What sets this semifinal apart from the other is the serving. Both women hold at rates the bottom half cannot match - Andreeva at 86.4% in Paris, Kostyuk at 71.9% - and Andreeva in particular leans on it, her whole game built on service games that have been close to untouchable this fortnight. The pressure-points picture sharpens why, and the rate that matters most is not the percentage won but the volume faced and created per game. Andreeva has faced the fewest pressure points on serve of anyone left, 1.64 a game, the signature of a player so rarely troubled on her own delivery that there is little to defend - and she still wins 70.8% of the few that come. Kostyuk sits at 2.02 on serve and 2.83 on return, the profile of a player who drags matches into long, contested patches, defending more in her own service games and generating more pressure on the other side of the net. That return volume, 2.83 a game, is her route in: the way she beats Andreeva is by manufacturing more of those moments than the teenager's serve has allowed anyone to this fortnight. On current form Andreeva has been giving up the fewest, and converting the most when she returns, taking 61.0% of her break points here to Kostyuk's 46.7%.
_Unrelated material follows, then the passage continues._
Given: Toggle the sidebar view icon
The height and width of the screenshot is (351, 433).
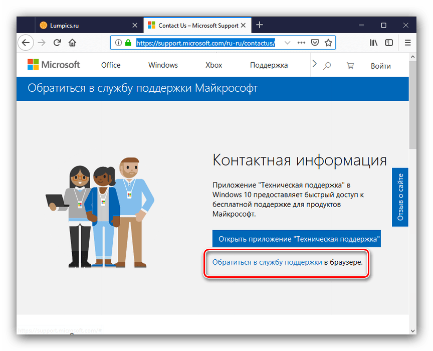Looking at the screenshot, I should 389,43.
Shnaider and Chwalinska meet with a first-time finalist guaranteed
One of these two will play for the Roland Garros title, and neither has been past a major quarterfinal before this week. Diana Shnaider authored the upset of the tournament, recovering from a set and a double break to topple Sabalenka 3-6 7-5 6-0, reeling off the last ten games as the world No. 1 came apart in the wind - the first time Sabalenka had dropped a 6-0 set in two years. She is 10-4 on clay this season. Chwalinska's run is the larger story still: the world No. 114, a qualifier, has won every match she has played in Paris to become the second qualifier in the Open Era to reach the women's semifinals here, after Nadia Podoroska in 2020, and the lowest-ranked semifinalist since last year's Lois Boisson. She has taken three top-50 scalps - Mertens, Sakkari and now Kalinskaya - having never beaten a top-50 player before this fortnight.
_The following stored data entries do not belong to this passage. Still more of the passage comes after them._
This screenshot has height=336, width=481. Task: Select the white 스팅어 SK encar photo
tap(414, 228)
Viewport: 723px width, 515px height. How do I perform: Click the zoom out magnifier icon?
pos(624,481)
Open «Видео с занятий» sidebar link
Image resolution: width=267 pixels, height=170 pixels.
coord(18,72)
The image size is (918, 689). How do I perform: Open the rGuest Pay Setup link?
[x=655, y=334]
For once, the data on Chwalinska needs no asterisk. Through the season her rate stats are unusable for comparison - Roland Garros is her only WTA main-draw clay event of the year - but restricting both players to these five Paris matches puts them on identical ground, same court, same sample, and the picture is clean. On that like-for-like reading Chwalinska has been the steadier server here, holding 76.6% of her service games to Shnaider's 69.8%, winning 63.1% of first-serve points to 56.5%, and saving break points at 60.7% to 55.6%. She has also converted better, 61.0% of her break points to 53.4%. Shnaider's edges are narrower - the second serve, where she wins 60.4% of points to 59.5%, and first-serve return, 49.8% to 45.5%.

The pressure-points volumes capture the contrast in how they have got here. Shnaider has lived under more strain on serve, facing 2.00 pressure points a game to Chwalinska's 1.70, the calmer service profile belonging to the qualifier whose variety keeps her out of trouble. On return Shnaider generates marginally more, 2.85 a game to 2.36, but Chwalinska wins a far higher share of the ones she plays, 55.0% to 49.7% - the relentless return pressure that has worn down a seeded opponent in round after round. They met once, four years ago at an ITF event in Istanbul, on clay, Shnaider winning - a result with nothing to say about Thursday.

A first-time Grand Slam finalist is guaranteed from the bottom semifinal, where a qualifier ranked No. 114 meets the woman who just dismantled the world No. 1; the top semifinal sends the tour's most prolific winner against its one unbeaten clay player, in a meeting the draw had always seemed to be building toward.